═══ Given text
Markets only work in the presence of consumer choice, agency, and evaluation.
If there are no consequences for bad service, you will continue to get bad
service. Similarly, if the consequences for bad service fall on people who do
not have a say in which service is chosen, you will still get bad service.

------
Cshelton
So much mis-information... I don't know where to begin.

And why did they have to go on and call out named PE groups...(Fortress). What
does that achieve NYT?

What is the goal of this in the first place...? If we want to educate people
on what PE really does, let's talk. But this is clearly just targeting the
masses with a one sided viewpoint to try and get them to associate 2008 again
and raise their pitchforks back up. Accomplishes nothing.

------
daveloyall
This conversation is a little off the rails, in my opinion.

Colors of money, market forces, the political alignment of the NYT... None of
these are the most interesting part.

The government(s) exists to serve the people, right? To provide safety,
predictability in the environment, in our lives. We exchange a little liberty
for those benefits and indeed pay taxes, too.

Corporations exist to make money. And to protect their owners from liability,
I guess? I'm no expert on why corporations exist, and I certainly can't tell
you why they should exist.

This animated series of tweets from the NYT (it's hardly an article!) tells us
that corporations, specifically a subset known as "private equity", now own
things that the average person does not expect them to own.
══════
═══ Dataset content
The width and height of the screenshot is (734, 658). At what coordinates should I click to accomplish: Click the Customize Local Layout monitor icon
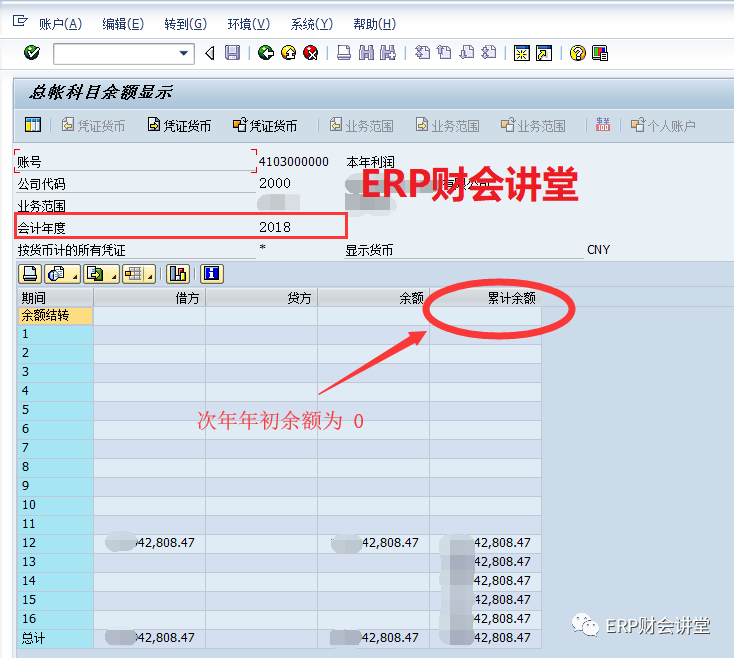click(600, 53)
══════
Exercises:
1. Answer these questions about the forum thread:
(a) Which private equity group does Cshelton say was called out by name?
(b) According to daveloyall, what do people exchange a little of in return for safety and predictability?
(c) What does daveloyall say the NYT piece actually is, instead of an article?
2. Rewrite the forum thread starting with "Corporations exist to" and going on through "they should exist.", putting "lawsuits" in place of "liability".
Answer from the forum thread alone.

Responses per task:
1.
(a) Fortress.
(b) Liberty.
(c) An animated series of tweets.

2.
Corporations exist to make money. And to protect their owners from lawsuits,
I guess? I'm no expert on why corporations exist, and I certainly can't tell
you why they should exist.